DATA FOR PROCESSING:

───

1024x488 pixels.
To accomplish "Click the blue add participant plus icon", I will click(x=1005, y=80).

───

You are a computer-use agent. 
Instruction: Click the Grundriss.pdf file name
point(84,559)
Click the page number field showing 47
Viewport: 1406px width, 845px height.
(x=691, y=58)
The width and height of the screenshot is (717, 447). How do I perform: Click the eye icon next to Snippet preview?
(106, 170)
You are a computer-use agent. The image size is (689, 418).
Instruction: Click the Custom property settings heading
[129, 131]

───

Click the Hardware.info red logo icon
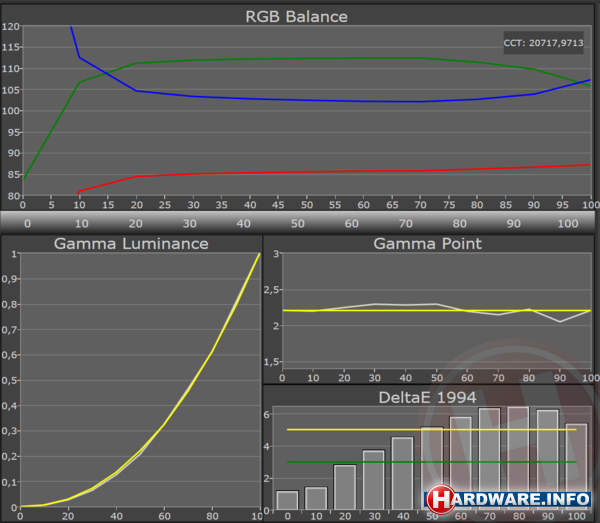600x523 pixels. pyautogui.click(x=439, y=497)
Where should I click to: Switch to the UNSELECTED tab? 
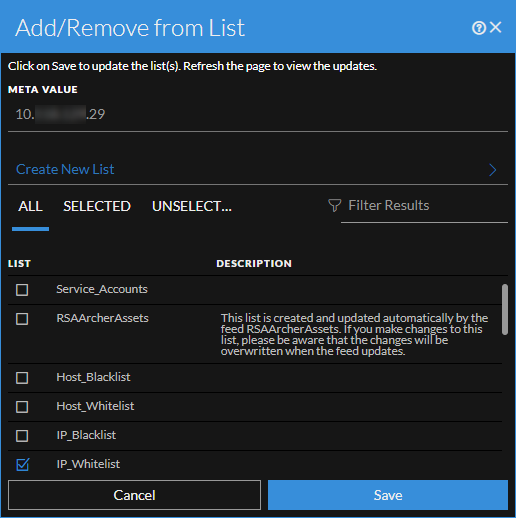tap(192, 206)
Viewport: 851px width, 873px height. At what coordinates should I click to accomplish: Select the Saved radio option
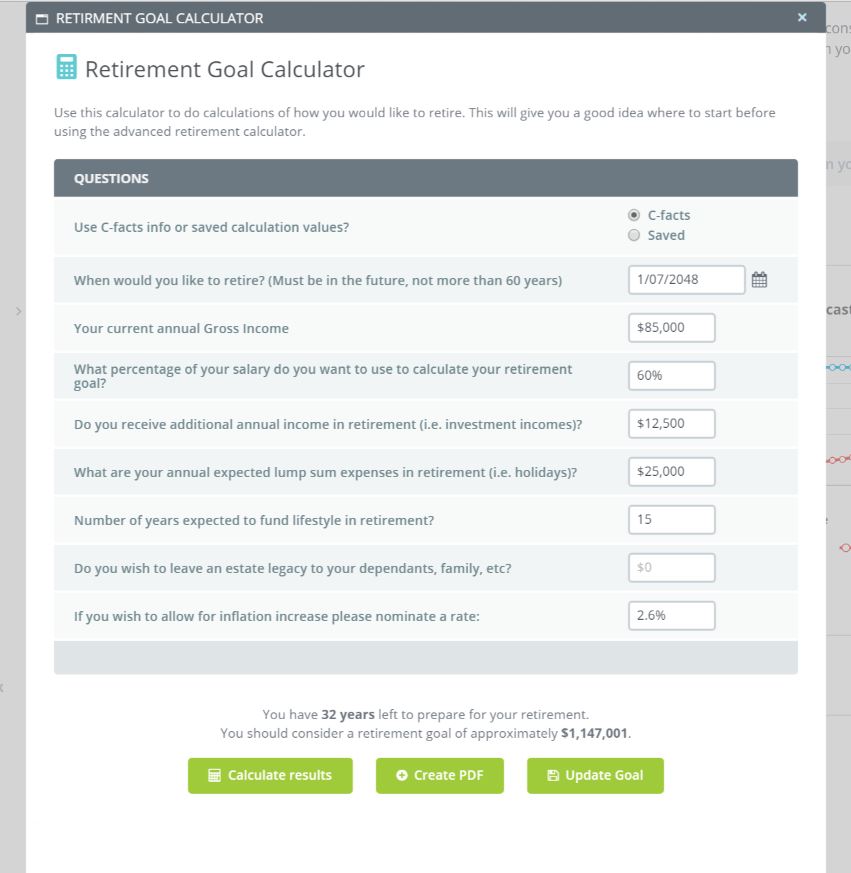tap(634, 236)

───

WHAT TO PRODUCE:
Whenever the word "agent" turns up in a line of the listing above, copy the line.

TASK RESPONSE:
You are a computer-use agent. 
You are a computer-use agent. The image size is (689, 418).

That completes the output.